The following section describes the fields for the advanced configuration UI section.
Allowed CORS Origins
CORS is a browser protocol for accessing info from another domain. If a URI is entered, CORS is enabled for all requests from that client. Developers can enter the origin URI and specify the port. The Token, UserInfo, and Revocation endpoints all respect this option.
warning
The initial authorization endpoint that users are redirected to cannot use CORS; it will not work.
Audience URIs
info
This only needs to be configured if using an API that requires an audience URI.
These URIs represent the audience that is inside the access token JWTs. You get back an access token and ID token and both are JWTs.
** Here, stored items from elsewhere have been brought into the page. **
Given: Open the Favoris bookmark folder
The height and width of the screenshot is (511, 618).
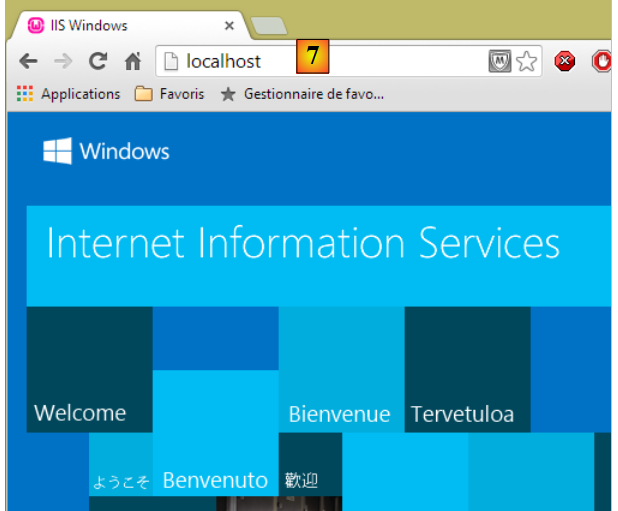Looking at the screenshot, I should [x=169, y=94].
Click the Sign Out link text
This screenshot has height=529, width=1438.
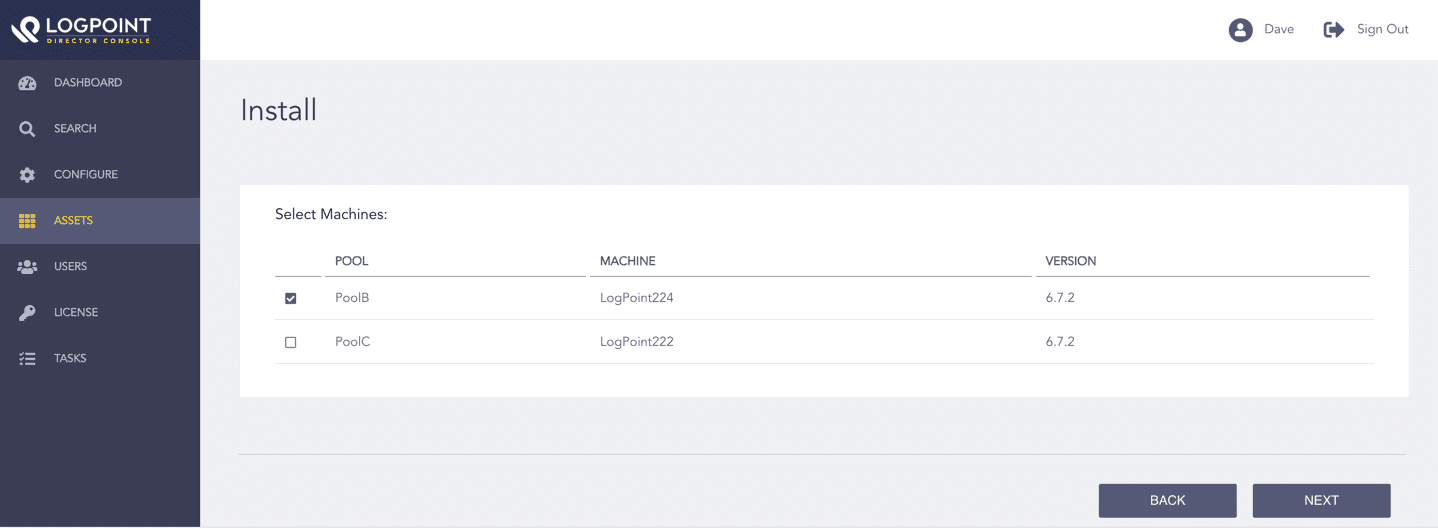point(1382,30)
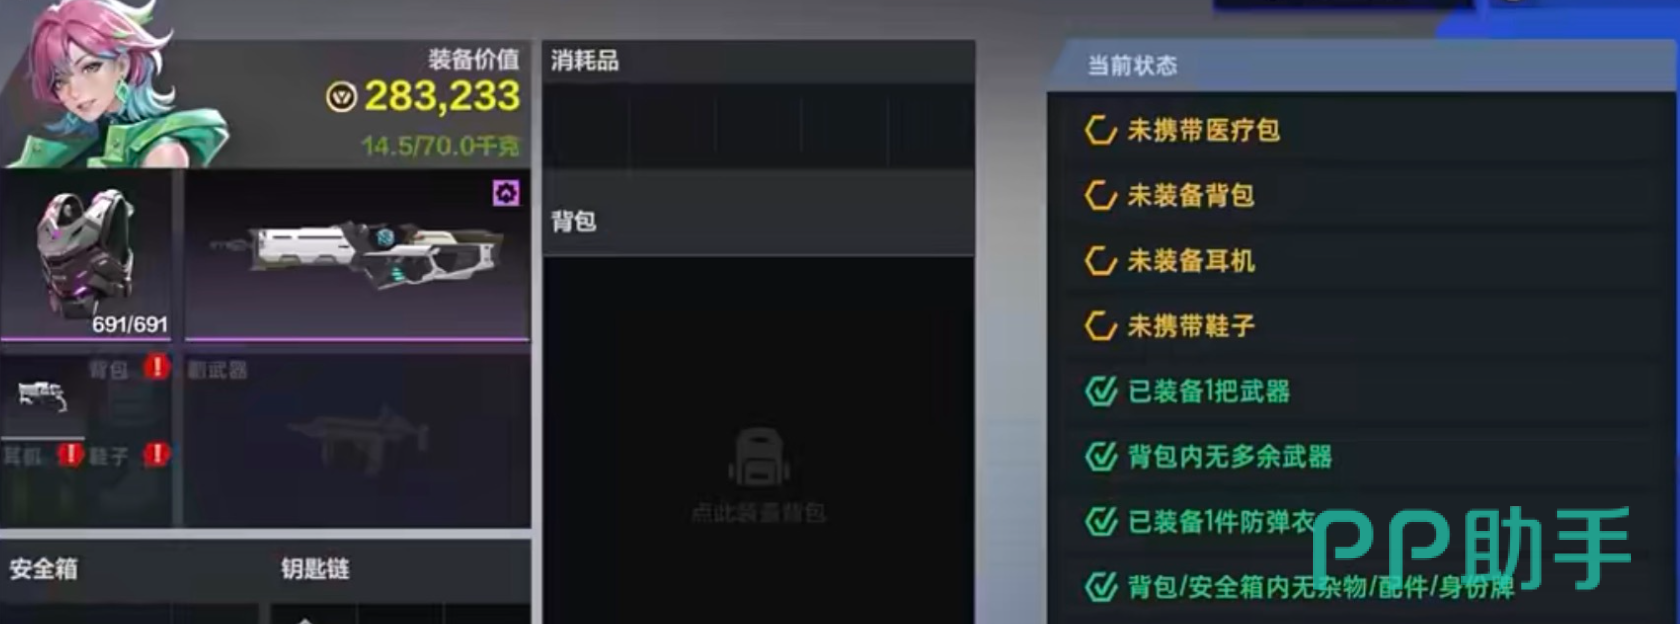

The access token is opaque.
- For the ID token, the audience are the clientIDs.
- For the access token, the audience is the resource servers; those resource server URLs are the audience for the access token.
Grant Types
There are two ways to request an access token: authorization code and refresh token.
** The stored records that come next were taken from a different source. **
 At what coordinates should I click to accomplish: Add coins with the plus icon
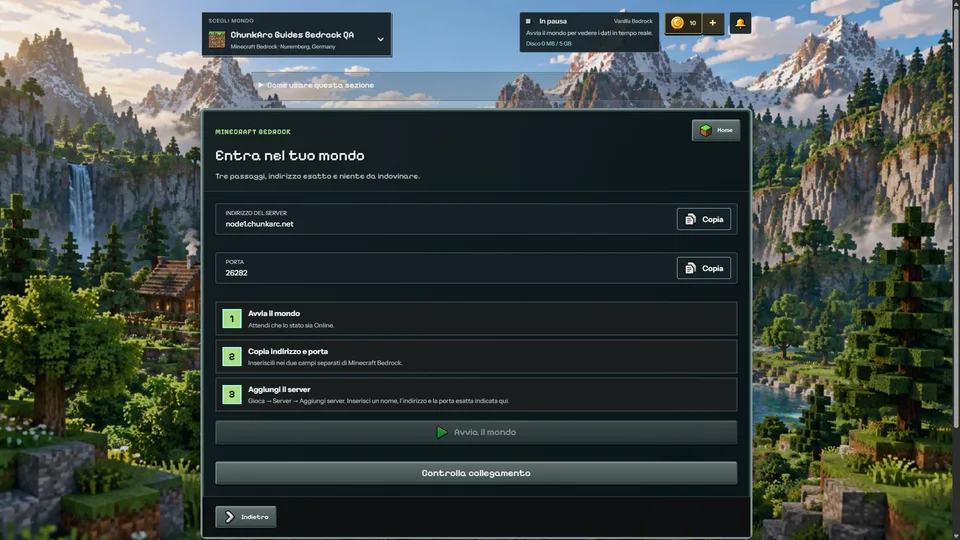tap(713, 23)
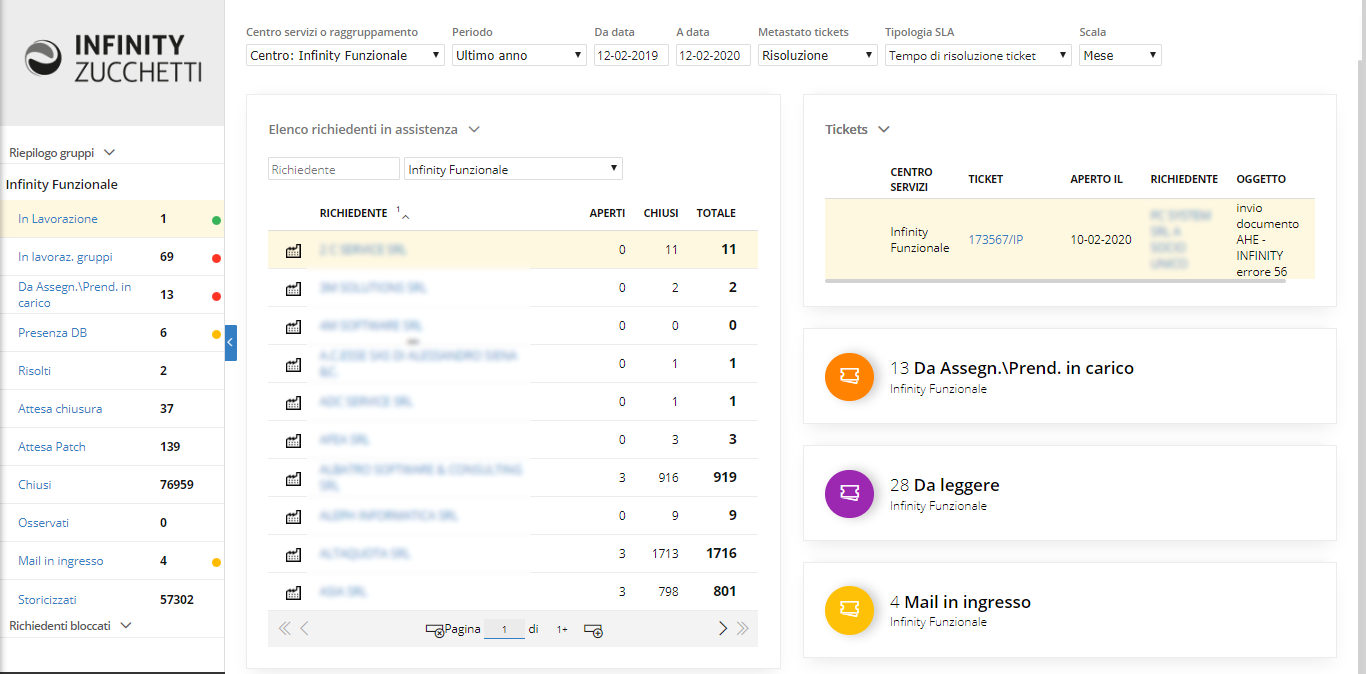This screenshot has height=674, width=1366.
Task: Open the chart icon for the row totaling 1716
Action: tap(293, 554)
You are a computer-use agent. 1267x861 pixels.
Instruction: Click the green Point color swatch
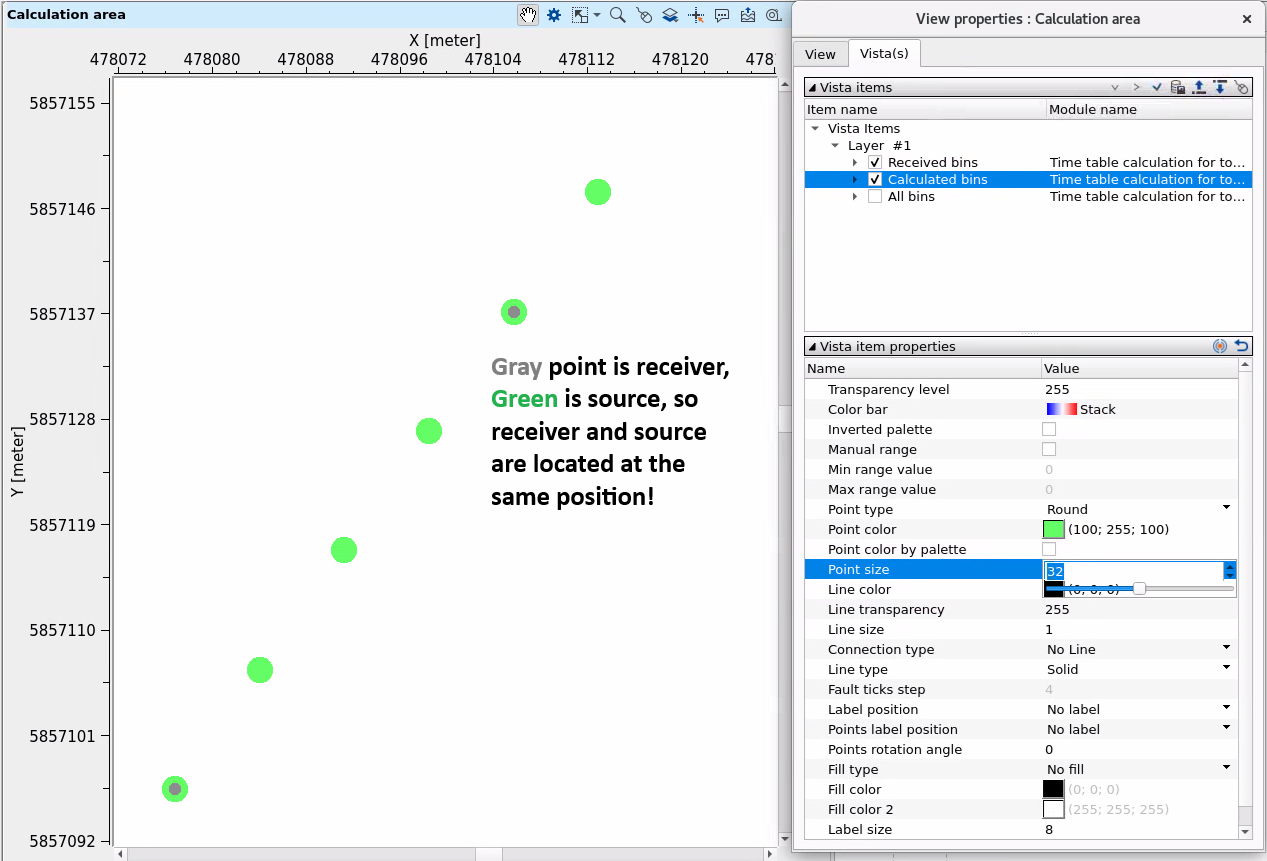click(x=1054, y=529)
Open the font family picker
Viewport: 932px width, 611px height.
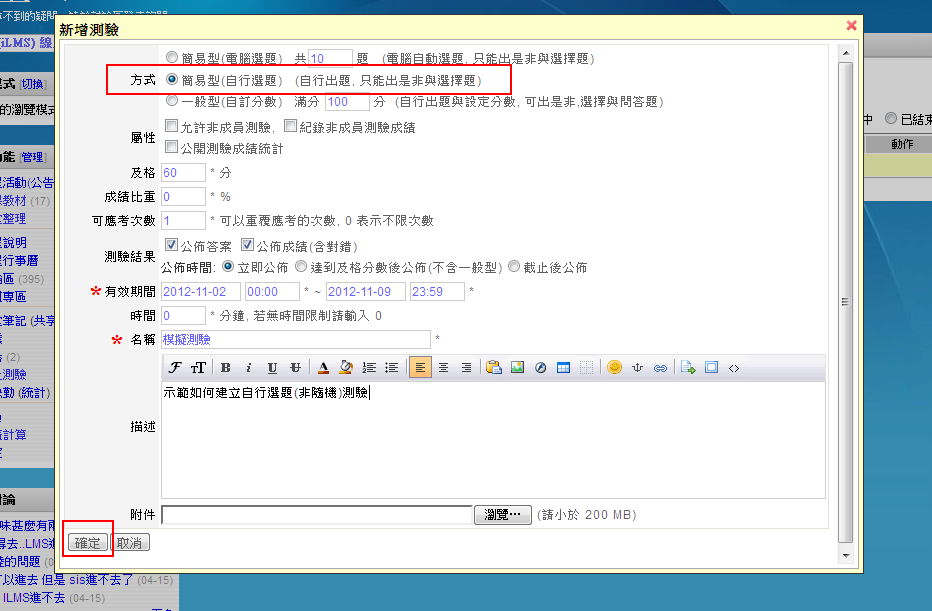pos(176,368)
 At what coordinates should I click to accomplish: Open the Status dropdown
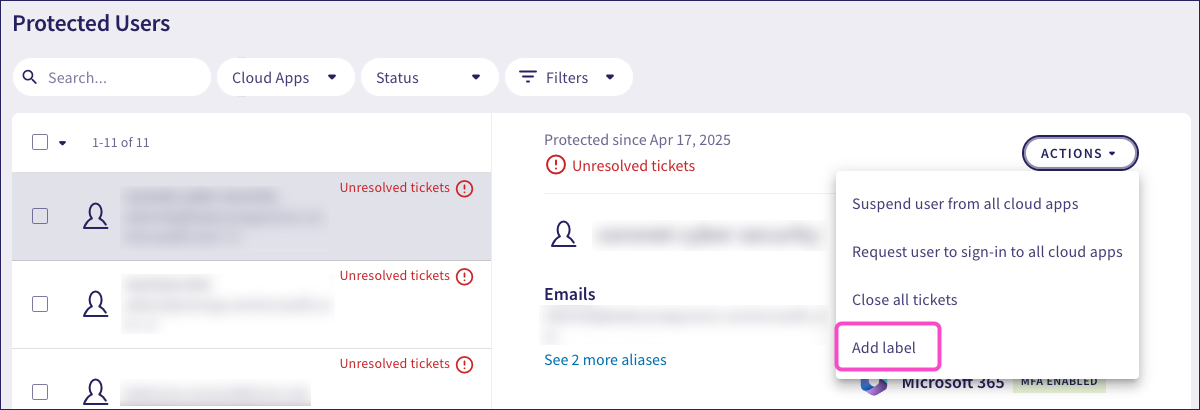(430, 77)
- auth code: short lived, used to initially get the session with the user, corresponds to authorization\ code grant type_
- refresh token: lives longer, used to maintain a session, receive an extra token to re-authenticate users later for a certain period of time, corresponds to the offline grant type
Response Types
There are three response types: authorization code, access token, ID token.
- auth code: more secure; returns authorization code which you exchange for authorization
- access token: implicit flow, not recommended because it is less secure; no code but you receive ID or access token
- ID token: hybrid flow; receive all three: access code, access token, and/or ID token
danger
All authorization code requests or flows must use the PKCE extension. This only refers to the authorization code response type.
Scopes
All scopes are turned on by default. To limit the scopes that the application can request, simply uncheck or disable those scopes.
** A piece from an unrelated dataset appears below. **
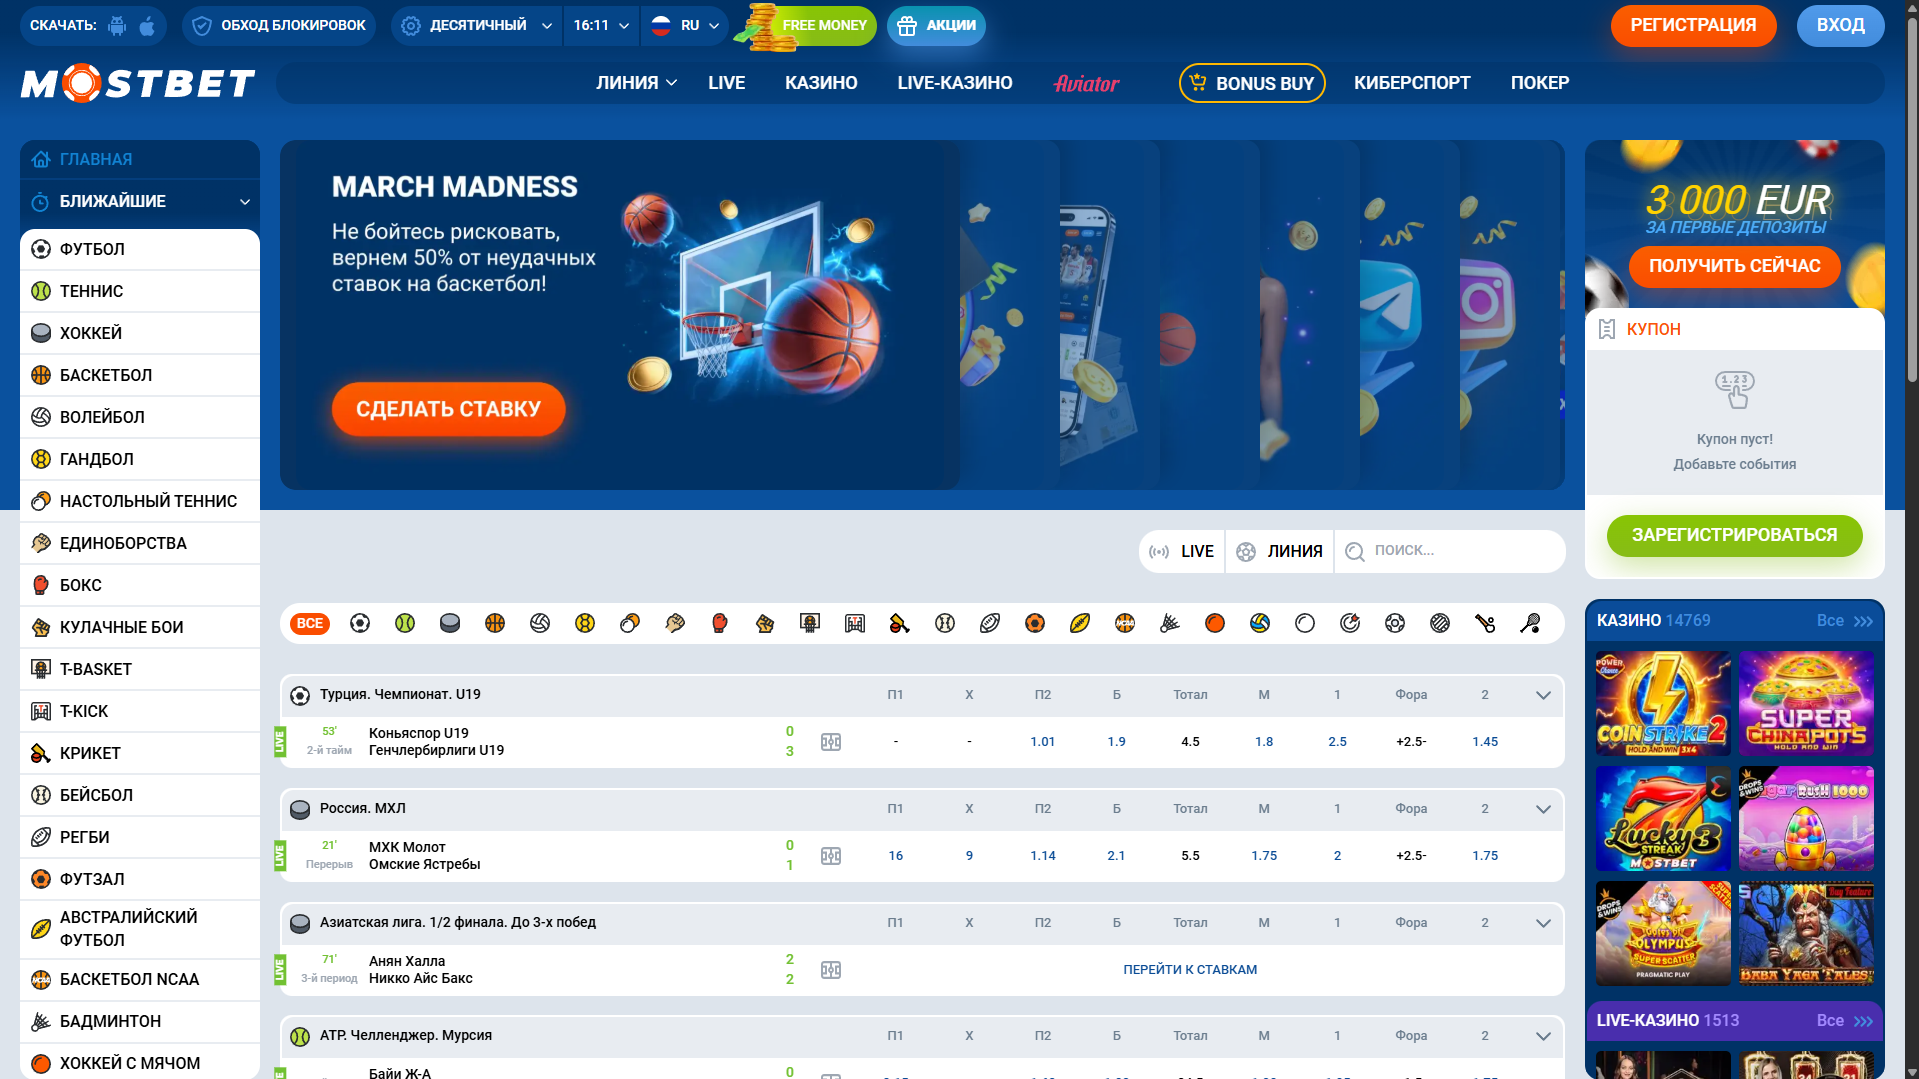Switch events list to LIVE mode
The width and height of the screenshot is (1919, 1079).
coord(1182,551)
- wallet maps to the wallet scope
- email maps to the email scope
- email:optional maps to the email:optional scope
- humanity_check maps to the humanity_check scope
- humanity_check:optional maps to the humanity_check:optional scope
Token Endpoint Authentication Method
info
This setting cannot be used for front-end integrations. It can only be enabled for applications, such as servers, that can store secrets.
This setting configures how to send the client secret to the authorization server after you receive the authorization code; can be enabled for an extra layer of security but can only be used if your application can store secrets (e.g., node.js integrations). The client secret is stored on server as a hash, so authorization server doesn't actually know the client secret. See additional resource for Client Basic and Client Secret oAuth.
- client secret basic: uses http basic authentication to send over clientid:clientsecret inside the header, which is base64 encoded.
- client secret post: uses http POST authentication to send over client _ secret parameter inside the body.
warning
Copy and Save the Client Secret as soon as the Token Authentication Method has been changed/saved because the client secret will not re-appear after the page is refreshed. If you lose the client secret after the application goes live, then the only way to change the secret is to rotate it and immediately download the client metadata, so you have a copy of the client configuration (to create a new client with new login credentials).
Step 5: Save Changes
You must save any changes made to the configuration options before they will take effect. For enhanced security, any changes made to update the application requires a wallet connection and signature.
reminder
Developers must store the client secret before saving changes, refreshing the page, or exiting the page. It is also recommended that developers periodically download and save the current client configuration JSON file from the Client Metadata section.
Congratulations!
You finished configuring your Login with Unstoppable client.